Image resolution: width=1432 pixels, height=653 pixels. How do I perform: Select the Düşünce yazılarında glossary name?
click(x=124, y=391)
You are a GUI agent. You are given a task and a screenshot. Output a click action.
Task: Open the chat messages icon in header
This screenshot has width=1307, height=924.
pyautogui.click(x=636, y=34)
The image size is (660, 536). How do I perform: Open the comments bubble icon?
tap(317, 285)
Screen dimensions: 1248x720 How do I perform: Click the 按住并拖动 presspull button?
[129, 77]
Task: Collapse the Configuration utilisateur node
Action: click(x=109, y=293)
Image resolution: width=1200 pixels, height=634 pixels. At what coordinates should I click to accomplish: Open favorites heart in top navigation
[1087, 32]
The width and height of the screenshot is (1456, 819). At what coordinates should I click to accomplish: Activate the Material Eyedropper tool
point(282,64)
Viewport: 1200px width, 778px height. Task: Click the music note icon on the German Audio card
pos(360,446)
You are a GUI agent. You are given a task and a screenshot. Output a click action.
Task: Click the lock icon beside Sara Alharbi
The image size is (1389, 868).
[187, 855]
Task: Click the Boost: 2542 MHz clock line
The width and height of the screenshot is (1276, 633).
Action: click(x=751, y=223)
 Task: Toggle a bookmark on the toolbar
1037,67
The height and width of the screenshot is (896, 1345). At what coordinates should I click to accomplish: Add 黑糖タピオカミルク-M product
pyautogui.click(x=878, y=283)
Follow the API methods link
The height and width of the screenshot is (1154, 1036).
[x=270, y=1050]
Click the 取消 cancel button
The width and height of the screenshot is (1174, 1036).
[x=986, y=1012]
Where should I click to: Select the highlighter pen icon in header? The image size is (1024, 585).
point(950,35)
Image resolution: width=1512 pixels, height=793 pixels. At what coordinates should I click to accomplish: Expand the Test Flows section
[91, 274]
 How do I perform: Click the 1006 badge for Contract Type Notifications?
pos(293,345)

------------

§ SHORT EXERCISE
Pick out every line of the data above that contains the string "coordinates", treating uppercase and lowercase letters as different.

§ RESULT FOR THIS TASK
Image resolution: width=1200 pixels, height=634 pixels. At what coordinates should I click to accomplish: Open favorites heart in top navigation
The width and height of the screenshot is (1456, 819). At what coordinates should I click to accomplish: Activate the Material Eyedropper tool
The height and width of the screenshot is (896, 1345). At what coordinates should I click to accomplish: Add 黑糖タピオカミルク-M product
Image resolution: width=1512 pixels, height=793 pixels. At what coordinates should I click to accomplish: Expand the Test Flows section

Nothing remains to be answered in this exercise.